━━ Data to process

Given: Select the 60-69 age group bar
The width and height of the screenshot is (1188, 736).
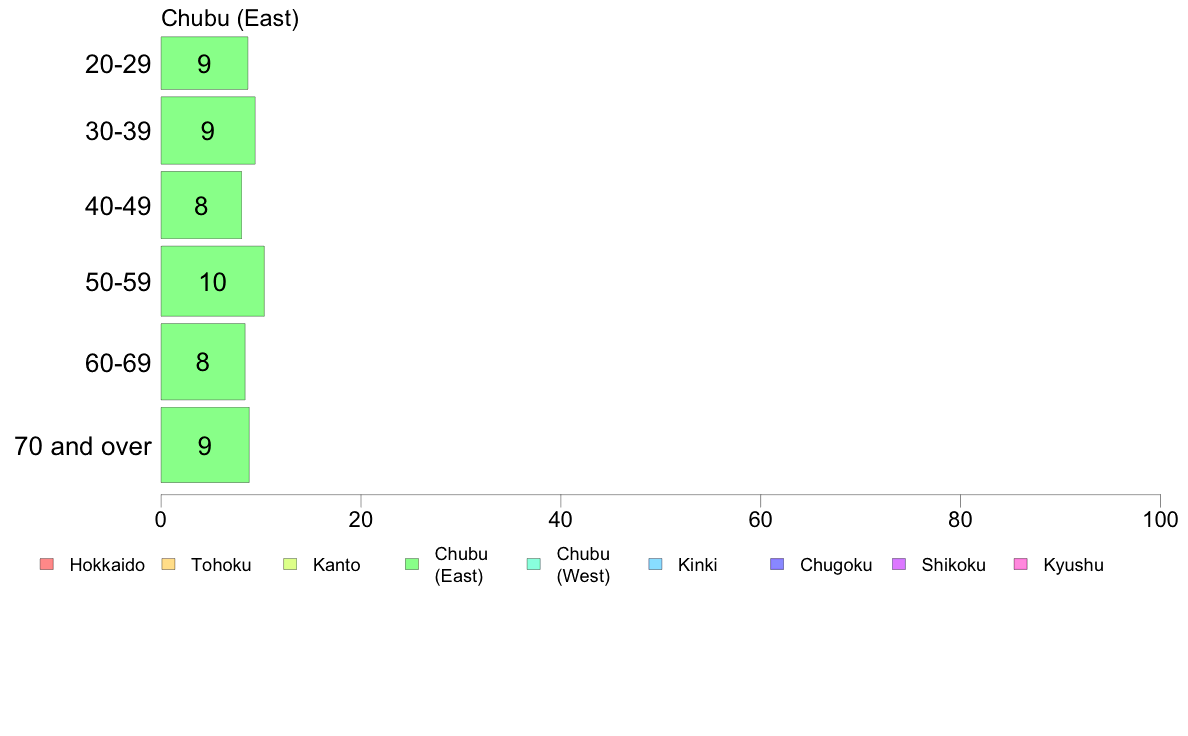Looking at the screenshot, I should pyautogui.click(x=203, y=362).
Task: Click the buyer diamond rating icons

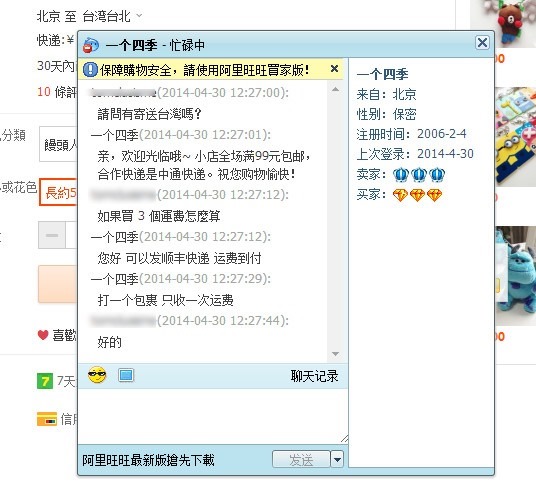Action: [x=417, y=196]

━━━━

Exercise aim: Omitting all pictures, copy the preceding entries without any alteration.

Exercise solution:
Given: Select the 60-69 age group bar
The width and height of the screenshot is (1188, 736).
Looking at the screenshot, I should pyautogui.click(x=203, y=362).
Task: Click the buyer diamond rating icons

Action: [x=417, y=196]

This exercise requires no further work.